R ggplot2 geom_histogram 直方圖和頻數多邊形

通過將 x 軸劃分為多個箱並計算每個箱中的觀測值數量，可視化單個連續變量的分布。直方圖 (geom_histogram()) 用條形顯示計數；頻率多邊形 (geom_freqpoly()) 用線條顯示計數。當您想要比較分類變量各個級別的分布時，頻率多邊形更合適。

用法

geom_freqpoly(
  mapping = NULL,
  data = NULL,
  stat = "bin",
  position = "identity",
  ...,
  na.rm = FALSE,
  show.legend = NA,
  inherit.aes = TRUE
)

geom_histogram(
  mapping = NULL,
  data = NULL,
  stat = "bin",
  position = "stack",
  ...,
  binwidth = NULL,
  bins = NULL,
  na.rm = FALSE,
  orientation = NA,
  show.legend = NA,
  inherit.aes = TRUE
)

stat_bin(
  mapping = NULL,
  data = NULL,
  geom = "bar",
  position = "stack",
  ...,
  binwidth = NULL,
  bins = NULL,
  center = NULL,
  boundary = NULL,
  breaks = NULL,
  closed = c("right", "left"),
  pad = FALSE,
  na.rm = FALSE,
  orientation = NA,
  show.legend = NA,
  inherit.aes = TRUE
)

參數

mapping

由 aes() 創建的一組美學映射。如果指定且inherit.aes = TRUE(默認)，它將與繪圖頂層的默認映射組合。如果沒有繪圖映射，則必須提供mapping。

data

該層要顯示的數據。有以下三種選擇：

如果默認為 NULL ，則數據繼承自 ggplot() 調用中指定的繪圖數據。

data.frame 或其他對象將覆蓋繪圖數據。所有對象都將被強化以生成 DataFrame 。請參閱fortify() 將為其創建變量。
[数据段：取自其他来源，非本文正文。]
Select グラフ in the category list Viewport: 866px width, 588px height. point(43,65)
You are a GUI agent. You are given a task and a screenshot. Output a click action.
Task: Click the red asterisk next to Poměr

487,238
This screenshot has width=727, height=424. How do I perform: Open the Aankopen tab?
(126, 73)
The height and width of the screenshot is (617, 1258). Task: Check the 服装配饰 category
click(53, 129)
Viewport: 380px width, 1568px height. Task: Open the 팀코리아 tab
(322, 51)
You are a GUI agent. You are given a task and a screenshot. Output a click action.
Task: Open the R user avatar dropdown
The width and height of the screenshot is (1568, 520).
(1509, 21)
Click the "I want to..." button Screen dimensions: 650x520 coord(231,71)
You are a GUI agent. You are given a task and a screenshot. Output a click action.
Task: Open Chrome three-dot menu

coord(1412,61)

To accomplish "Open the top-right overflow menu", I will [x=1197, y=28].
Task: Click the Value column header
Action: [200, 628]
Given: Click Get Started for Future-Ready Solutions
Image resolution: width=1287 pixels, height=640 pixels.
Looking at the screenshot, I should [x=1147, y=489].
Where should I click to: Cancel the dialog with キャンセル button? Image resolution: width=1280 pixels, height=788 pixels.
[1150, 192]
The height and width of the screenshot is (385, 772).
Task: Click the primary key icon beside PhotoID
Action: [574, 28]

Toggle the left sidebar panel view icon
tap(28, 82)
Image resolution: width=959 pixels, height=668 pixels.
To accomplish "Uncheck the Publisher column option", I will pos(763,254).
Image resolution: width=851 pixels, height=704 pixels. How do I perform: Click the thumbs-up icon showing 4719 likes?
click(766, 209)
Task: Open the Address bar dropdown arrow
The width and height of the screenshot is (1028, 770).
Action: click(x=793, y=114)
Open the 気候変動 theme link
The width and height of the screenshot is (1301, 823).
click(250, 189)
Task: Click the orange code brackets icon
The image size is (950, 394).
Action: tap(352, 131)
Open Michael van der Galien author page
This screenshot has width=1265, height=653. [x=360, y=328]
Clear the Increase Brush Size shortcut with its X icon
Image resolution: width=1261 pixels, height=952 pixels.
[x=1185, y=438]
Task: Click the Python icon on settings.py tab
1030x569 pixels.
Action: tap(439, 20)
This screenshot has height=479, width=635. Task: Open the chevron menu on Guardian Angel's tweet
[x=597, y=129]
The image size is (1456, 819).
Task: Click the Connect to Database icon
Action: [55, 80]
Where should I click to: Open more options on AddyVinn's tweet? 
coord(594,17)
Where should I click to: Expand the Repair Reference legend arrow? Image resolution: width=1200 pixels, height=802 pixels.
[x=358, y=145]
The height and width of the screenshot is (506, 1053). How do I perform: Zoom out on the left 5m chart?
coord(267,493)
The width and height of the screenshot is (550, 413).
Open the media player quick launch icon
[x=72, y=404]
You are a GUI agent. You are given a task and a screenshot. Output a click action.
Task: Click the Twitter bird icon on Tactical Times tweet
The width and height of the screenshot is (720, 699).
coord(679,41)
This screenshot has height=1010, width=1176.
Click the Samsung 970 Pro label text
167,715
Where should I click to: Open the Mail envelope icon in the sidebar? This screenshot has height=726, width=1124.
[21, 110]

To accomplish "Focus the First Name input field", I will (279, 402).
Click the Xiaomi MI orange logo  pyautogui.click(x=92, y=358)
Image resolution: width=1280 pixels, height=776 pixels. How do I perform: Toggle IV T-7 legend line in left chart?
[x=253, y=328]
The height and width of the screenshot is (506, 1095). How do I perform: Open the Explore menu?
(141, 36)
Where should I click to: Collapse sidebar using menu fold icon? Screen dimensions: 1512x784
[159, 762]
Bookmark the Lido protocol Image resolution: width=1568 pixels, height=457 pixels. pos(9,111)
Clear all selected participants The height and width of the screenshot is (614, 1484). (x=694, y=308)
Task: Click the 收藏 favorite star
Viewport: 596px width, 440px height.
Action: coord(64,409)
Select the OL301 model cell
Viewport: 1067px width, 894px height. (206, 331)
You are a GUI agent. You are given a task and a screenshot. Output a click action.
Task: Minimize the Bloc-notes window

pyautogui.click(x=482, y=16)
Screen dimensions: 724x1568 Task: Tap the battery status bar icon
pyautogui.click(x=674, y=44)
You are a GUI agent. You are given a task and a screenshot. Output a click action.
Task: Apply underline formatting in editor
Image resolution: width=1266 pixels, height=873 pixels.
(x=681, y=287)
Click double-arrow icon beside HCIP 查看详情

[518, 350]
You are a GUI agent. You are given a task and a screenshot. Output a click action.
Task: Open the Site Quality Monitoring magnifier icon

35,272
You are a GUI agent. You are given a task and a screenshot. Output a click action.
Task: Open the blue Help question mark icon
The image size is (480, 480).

將使用單個參數(繪圖數據)調用function。返回值必須是 data.frame ，並將用作圖層數據。可以從 formula 創建 function (例如 ~ head(.x, 10) )。

position

位置調整，可以是命名調整的字符串(例如 "jitter" 使用 position_jitter )，也可以是調用位置調整函數的結果。如果需要更改調整設置，請使用後者。

...

其他參數傳遞給 layer() 。這些通常是美學，用於將美學設置為固定值，例如 colour = "red" 或 size = 3 。它們也可能是配對的 geom/stat 的參數。

na.rm

如果 FALSE ，則默認缺失值將被刪除並帶有警告。如果 TRUE ，缺失值將被靜默刪除。

show.legend

合乎邏輯的。該層是否應該包含在圖例中？ NA(默認值)包括是否映射了任何美學。 FALSE 從不包含，而 TRUE 始終包含。它也可以是一個命名的邏輯向量，以精細地選擇要顯示的美學。

inherit.aes

如果 FALSE ，則覆蓋默認美學，而不是與它們組合。這對於定義數據和美觀的輔助函數最有用，並且不應繼承默認繪圖規範的行為，例如borders() 。

binwidth

箱子的寬度。可以指定為數值或根據未縮放的 x 計算寬度的函數。這裏，"unscaled x" 指的是應用任何尺度變換之前數據中的原始 x 值。當指定函數和分組結構時，每個組將調用該函數一次。默認是使用 bins 中的 bin 數量，覆蓋數據範圍。您應該始終覆蓋此值，探索多個寬度以找到最能說明數據中的故事的寬度。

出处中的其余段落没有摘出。